Rok przemyślanych treningów to jest już okres gdzie można by było nieco podkręcić ilość treningów w skali tygodnia. Fajnie by było jak byś miał 4 dni treningowe w tygodniu do dyspozycji wówczas łatwiej jest rozłożyć ćwiczenia w skali tygodnia i trenować każdą partię dwa razy w tygodniu.
Jednak jeśli do dyspozycji są tylko 3 dni treningowe to można nieco ten plan poprawić.

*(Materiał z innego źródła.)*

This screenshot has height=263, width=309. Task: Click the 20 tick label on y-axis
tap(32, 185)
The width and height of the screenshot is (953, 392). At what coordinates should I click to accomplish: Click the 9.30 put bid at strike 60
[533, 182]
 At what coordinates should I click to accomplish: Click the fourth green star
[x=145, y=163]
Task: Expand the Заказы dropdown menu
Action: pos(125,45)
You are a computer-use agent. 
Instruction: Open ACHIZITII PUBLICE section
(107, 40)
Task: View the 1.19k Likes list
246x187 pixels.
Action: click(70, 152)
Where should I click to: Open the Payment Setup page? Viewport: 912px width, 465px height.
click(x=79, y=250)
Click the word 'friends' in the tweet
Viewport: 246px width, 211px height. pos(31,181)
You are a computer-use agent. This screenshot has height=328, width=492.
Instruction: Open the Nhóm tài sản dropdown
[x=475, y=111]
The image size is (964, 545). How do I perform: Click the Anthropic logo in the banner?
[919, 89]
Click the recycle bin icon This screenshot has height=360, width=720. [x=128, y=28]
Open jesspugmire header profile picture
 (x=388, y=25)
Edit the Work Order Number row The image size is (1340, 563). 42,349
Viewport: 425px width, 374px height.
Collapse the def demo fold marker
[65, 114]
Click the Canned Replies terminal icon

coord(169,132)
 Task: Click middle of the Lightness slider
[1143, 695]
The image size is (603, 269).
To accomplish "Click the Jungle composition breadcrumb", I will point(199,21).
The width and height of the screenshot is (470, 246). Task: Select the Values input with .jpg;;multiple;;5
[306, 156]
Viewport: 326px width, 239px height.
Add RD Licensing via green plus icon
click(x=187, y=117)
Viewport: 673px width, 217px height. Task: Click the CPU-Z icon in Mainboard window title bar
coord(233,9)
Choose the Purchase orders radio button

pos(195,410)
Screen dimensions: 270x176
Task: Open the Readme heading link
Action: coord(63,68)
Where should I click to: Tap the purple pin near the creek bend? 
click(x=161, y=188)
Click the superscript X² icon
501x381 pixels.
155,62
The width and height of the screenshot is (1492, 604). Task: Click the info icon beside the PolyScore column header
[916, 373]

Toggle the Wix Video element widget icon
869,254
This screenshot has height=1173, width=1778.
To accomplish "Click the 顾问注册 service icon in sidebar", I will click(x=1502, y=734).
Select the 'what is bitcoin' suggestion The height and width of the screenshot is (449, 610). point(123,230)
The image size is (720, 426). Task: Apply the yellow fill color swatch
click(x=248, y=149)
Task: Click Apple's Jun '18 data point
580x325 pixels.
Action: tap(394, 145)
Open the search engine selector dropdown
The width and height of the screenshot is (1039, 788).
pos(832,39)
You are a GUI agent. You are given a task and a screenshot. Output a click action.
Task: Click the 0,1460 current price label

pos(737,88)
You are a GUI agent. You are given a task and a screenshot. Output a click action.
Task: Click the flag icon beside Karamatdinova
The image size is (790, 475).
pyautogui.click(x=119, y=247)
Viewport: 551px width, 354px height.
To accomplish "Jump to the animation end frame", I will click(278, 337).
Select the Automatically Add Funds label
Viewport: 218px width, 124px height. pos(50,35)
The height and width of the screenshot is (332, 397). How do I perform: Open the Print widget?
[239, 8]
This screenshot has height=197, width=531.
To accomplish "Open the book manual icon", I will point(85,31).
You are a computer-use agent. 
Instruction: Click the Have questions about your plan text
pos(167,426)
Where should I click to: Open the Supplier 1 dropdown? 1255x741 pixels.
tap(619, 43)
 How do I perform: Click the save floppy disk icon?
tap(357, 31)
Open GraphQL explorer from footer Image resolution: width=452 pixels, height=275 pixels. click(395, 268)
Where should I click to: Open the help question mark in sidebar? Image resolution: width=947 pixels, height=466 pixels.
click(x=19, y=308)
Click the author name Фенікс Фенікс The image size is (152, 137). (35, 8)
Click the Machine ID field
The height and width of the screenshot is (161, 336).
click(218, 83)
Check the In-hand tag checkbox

W dniu push jeśli już dasz rozpiętki to daj je na ławce poziomej, unoszenie bokiem nie jest ćwiczeniem push, ale pull co prawda od biedy może tam zostać bo dobrze uzupełnia wyciskanie nad głowę, ale trzeba o tym pamiętać. Nie wiem czy w perspektywie całego tygodnia 4 serie wystarczą na triceps, co prawda pracuje on też w innych ćwiczeniach push ale może być za mało. Planka możesz dać 3 serie.
W dniu pull dałbym mimo wszystko
martwy ciąg zamiast w treningu nóg na pierwszy ogień, później ewentualnie drążek i wiosłowania. Sytuacja z bicepsem może być podobna jak z tricepsem ale wyjdzie w praniu.
W dniu nóg jak nie będzie martwego możesz zostawić przysiady, wykroki, jakąś formę uginania nóg i łydki. Ale objętość też większa spokojnie po 5 serii wszystkich ćwiczeń, albo dodać jeszcze jedno ćwiczenie. Nogi to duża partia i solidnie je trzeba trenować.
W każdy dzień daj ćwiczenie na brzuch angażujące go w inny sposób.